Sample data can use 16 to 24 bits but the packet structure is not absolutely strictly defined, the number of channels is left to the implementation. This could create an ambiguity in the ordering of the samples, although there is usually a good understanding of what is left and what is right : S/PDIF differentiates channel A (left) and channel B (right) in the header. The S/PDIF stream could be either mono or stereo, but an adaptation layer should properly reorder the samples (and pre-parse packets). Let's assume for now that we get a continuous stream of 16-bit words, that may be both channels interleaved OR a mono stream. These data could also come from a serial port or a UDP socket... It's just a stream. Just make sure you don't mix left and right or that a mono stream is not expanded to duplicated samples in a stereo stream, or the channels are shifted or...

In a "continuous stream" context, each packet/message should ideally be separated by a pair of 0 samples. If transmitting over UDP however, this is not required since the datagram provides a clear structure of the dataflow. Thus the header format does not include the extra leading or trailing 0s (they are a bit superfluous, maybe I am superstitious). See also 12. Streams vs packets.

S/PDIF transmits LSB first and ChanA/Left first. The header must be aligned to this 32-bit boundary even though it could be in a mono stream, just pad with a 0 sample until the header is correctly aligned.

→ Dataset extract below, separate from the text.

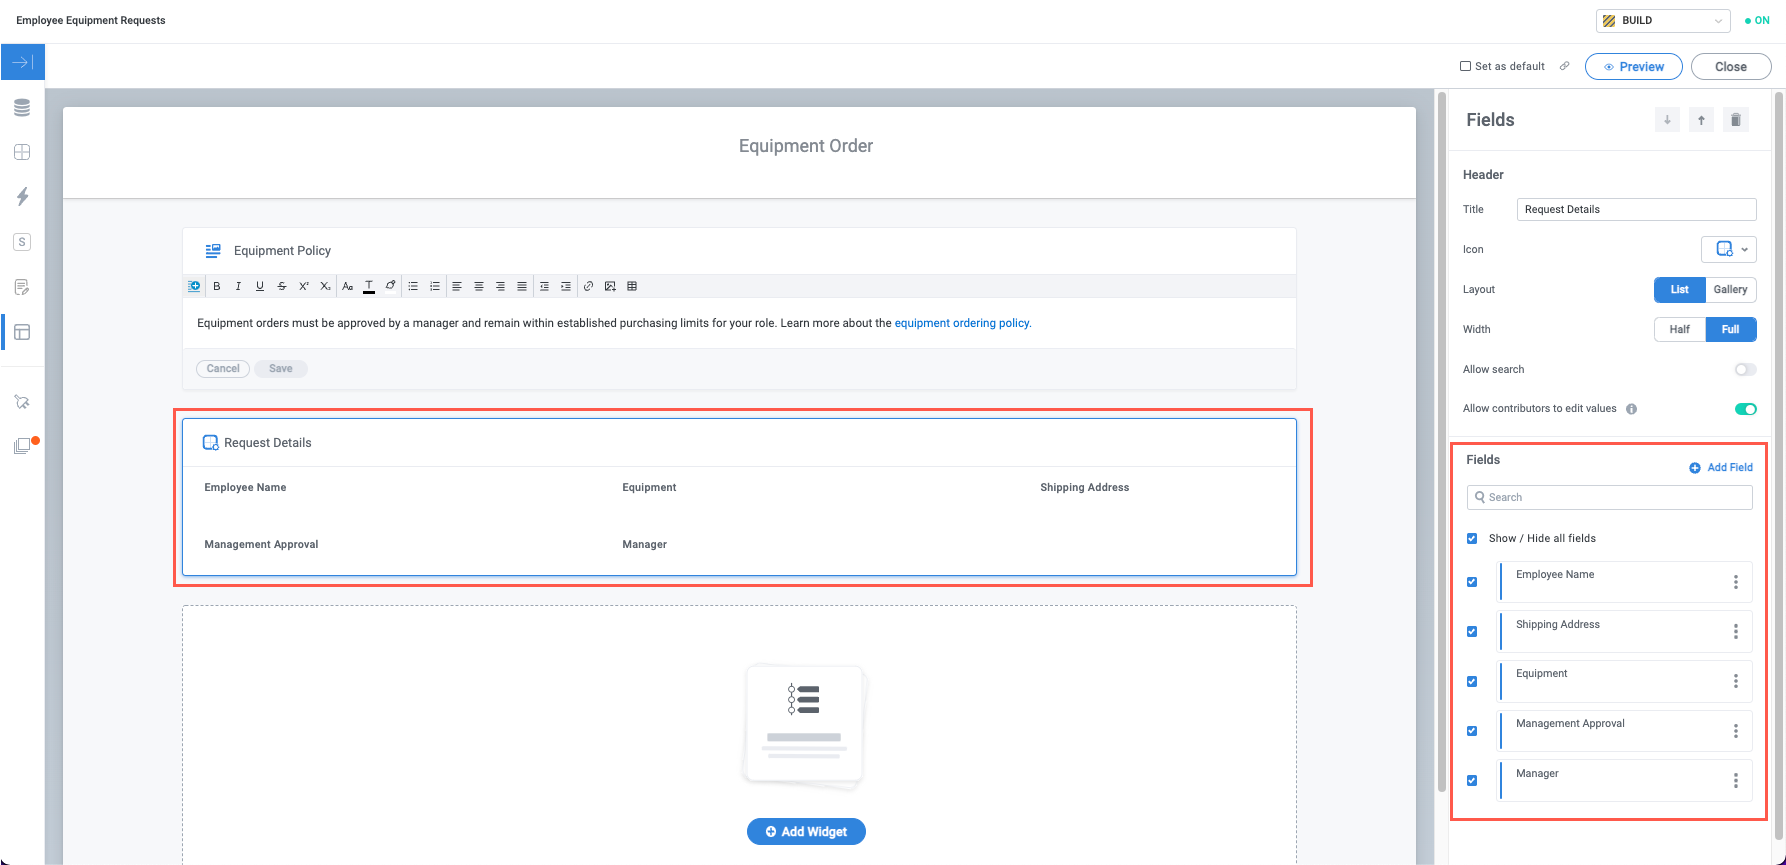
Task: Open the database icon in the left sidebar
Action: point(22,108)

Let's now look at the header's structure :

typedef struct {
  uint16_t
     Sign1,  // 'N', '0'
     Sign2,  // '0', 'n'
     Timecode_Frac,
     Timecode_Sec,
     Channel_ID,
     Type_Flags,
     Payload_Words,
     Header_checksum;
} N00N_header_struct;

To prevent Endian problems, I use only this 16-bit representation. Specific implementations could be optimised and process 32 bits at once but a reference is needed first.

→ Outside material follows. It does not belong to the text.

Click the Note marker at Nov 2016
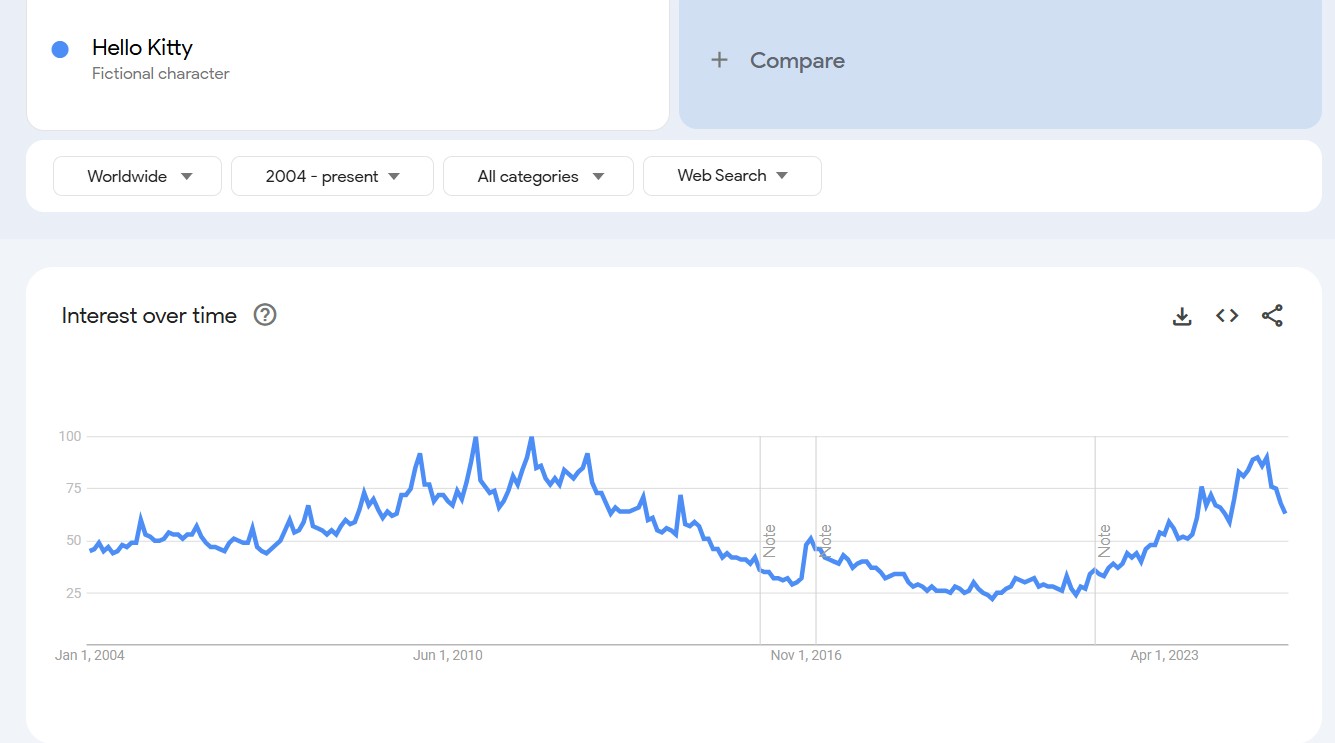The height and width of the screenshot is (743, 1335). click(x=826, y=540)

Two fields Sign1 and Sign2 are fixed so they are not considered during the checksum. The last field is the checksum itself, the result, so only 5 fields remain. PEAC16x2 uses 2 additions per word, plus a finishing round, so that's about 12 arithmetic operations. It's not a lot so they can be unrolled. I started from the reference code of PEAC found in snippets_v3.c :

void CHKS(uint16_t m) {
  // extra caution with the extension of the sizes:
  CHKSC += CHKSX;     // 0..10001
  CHKSC += CHKSY;     // 0..2FFFF
  CHKSY  = CHKSX + m; // 0..1FFFE
  CHKSX  = CHKSC;     // 0..FFFF
  CHKSC >>= 16;       // 0, 1 or 2
}

I unrolled, substituted some variables and values, et voilà :

#define PEAC16X2_INIT1 (0xABCD)
#define PEAC16X2_INIT2 (0x4567)

uint16_t N00N_header_checksum_ref2(N00N_header_struct* header) {
  uint32_t C, X, Y;

  C  = ((2*PEAC16X2_INIT1) + PEAC16X2_INIT2) + header->Timecode_Frac;
  Y  =   ( PEAC16X2_INIT1  + PEAC16X2_INIT2) + header->Timecode_Sec;
  X  = C & 0xFFFF;
  C >>= 16;

  C += X+Y;
  X += header->Channel_ID;
  Y  = C & 0xFFFF;
  C >>= 16;

  C += X+Y;
  Y += header->Type_Flags;
  X  = C & 0xFFFF;
  C >>= 16;

  C += X+Y;
  X += header->Payload_Words;
  Y  = C >> 16;

  return (uint16_t)(C+X+Y);
}

Total : 20 operations, half of them are pairable (ILP>2)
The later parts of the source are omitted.